Nous sommes témoins de l’illusion de croire que les perspectives de paix peuvent être construites par l’utilisation des armes. La méfiance, le désespoir, l’indifférence à l’égard de la mort et de la douleur d’autrui sont monnaie courante. Nous avons vu ce que cela a donné : des décombres partout. La destruction, avant d’être matérielle, est morale, humaine. L’ingérence extérieure, politique ou autre, a certainement joué un rôle dans cette dérive, comme à l’époque de nos martyrs, mais elle ne peut justifier tout ce qui s’est passé. Nous devrions vraiment faire pénitence et demander pardon à Dieu pour tout cela. Et reconnaître que même les religions, dans leurs formes institutionnelles, n’ont pas fait preuve d’une grande liberté et d’une grande capacité de prophétie.
C’est dans ce contexte que la petite communauté chrétienne du Moyen-Orient est continuellement mise à l’épreuve, même aujourd’hui, comme elle l’était à l’époque de nos martyrs.
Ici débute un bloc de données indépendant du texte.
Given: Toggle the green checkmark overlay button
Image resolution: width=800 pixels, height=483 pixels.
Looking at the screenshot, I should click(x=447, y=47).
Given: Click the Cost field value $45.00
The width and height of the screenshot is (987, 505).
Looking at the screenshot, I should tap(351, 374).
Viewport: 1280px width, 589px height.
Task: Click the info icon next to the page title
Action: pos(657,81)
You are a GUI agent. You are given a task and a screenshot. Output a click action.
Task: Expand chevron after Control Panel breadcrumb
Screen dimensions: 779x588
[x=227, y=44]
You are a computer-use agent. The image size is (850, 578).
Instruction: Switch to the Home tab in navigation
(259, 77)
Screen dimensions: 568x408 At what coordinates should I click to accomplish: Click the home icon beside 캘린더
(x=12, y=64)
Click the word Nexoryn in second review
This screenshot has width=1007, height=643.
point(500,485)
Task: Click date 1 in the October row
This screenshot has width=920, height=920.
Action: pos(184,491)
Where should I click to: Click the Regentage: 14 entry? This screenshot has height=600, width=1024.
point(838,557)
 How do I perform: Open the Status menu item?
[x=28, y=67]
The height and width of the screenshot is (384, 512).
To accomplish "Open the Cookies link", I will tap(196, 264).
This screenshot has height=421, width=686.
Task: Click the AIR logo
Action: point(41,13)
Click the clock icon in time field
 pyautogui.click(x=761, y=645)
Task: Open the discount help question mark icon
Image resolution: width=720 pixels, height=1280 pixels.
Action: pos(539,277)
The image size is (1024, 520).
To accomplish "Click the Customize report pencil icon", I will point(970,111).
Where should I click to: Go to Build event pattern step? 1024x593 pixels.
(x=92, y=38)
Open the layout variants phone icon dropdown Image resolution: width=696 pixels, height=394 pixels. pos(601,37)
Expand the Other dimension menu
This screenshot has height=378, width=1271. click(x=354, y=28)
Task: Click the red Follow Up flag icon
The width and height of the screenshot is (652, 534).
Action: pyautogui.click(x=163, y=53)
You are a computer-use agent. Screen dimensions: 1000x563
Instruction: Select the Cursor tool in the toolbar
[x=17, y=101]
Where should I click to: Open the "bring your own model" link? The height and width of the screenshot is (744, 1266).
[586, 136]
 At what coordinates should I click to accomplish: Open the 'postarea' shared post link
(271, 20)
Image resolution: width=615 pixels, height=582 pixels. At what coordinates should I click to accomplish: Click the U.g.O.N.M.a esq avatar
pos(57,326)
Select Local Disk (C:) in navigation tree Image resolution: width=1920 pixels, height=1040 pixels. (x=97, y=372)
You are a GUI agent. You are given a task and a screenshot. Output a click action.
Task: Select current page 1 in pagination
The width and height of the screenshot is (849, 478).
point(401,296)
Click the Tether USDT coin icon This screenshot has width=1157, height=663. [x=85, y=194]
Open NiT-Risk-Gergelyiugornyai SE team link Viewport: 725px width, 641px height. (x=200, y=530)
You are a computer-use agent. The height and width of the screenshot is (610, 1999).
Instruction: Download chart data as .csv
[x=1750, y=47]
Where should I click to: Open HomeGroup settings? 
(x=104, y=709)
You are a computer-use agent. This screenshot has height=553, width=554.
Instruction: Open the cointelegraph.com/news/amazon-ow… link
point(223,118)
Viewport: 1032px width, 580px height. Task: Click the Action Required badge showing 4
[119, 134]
De Gaza au Liban, de la Syrie à l’Irak, de l’Égypte au Soudan, tant de nos frères et sœurs dans la foi souffrent chaque jour. Mais à côté de ces tragédies, nous devons aussi nous souvenir de la merveilleuse fidélité au Christ qu’ils savent donner. Nous devons reconnaître la force et la beauté du témoignage de nombreux jeunes chrétiens qui, par exemple, sur les murs des églises détruites par les bombes, il n’y a pas si longtemps, ont voulu écrire : « Mais nous vous pardonnons ! ». Telle est la manière chrétienne d’être au Moyen-Orient.
[…] Voilà donc la beauté du témoignage chrétien et le sens de sa présence sur ces terres marquées par la vie de Jésus, baignées à chaque époque par le sang des martyrs chrétiens, la présence lumineuse du Christ : être, par la parole et par l’action, une force de vie, une offre de fraternité et d’accueil, un désir de bien pour tous, le courage du pardon.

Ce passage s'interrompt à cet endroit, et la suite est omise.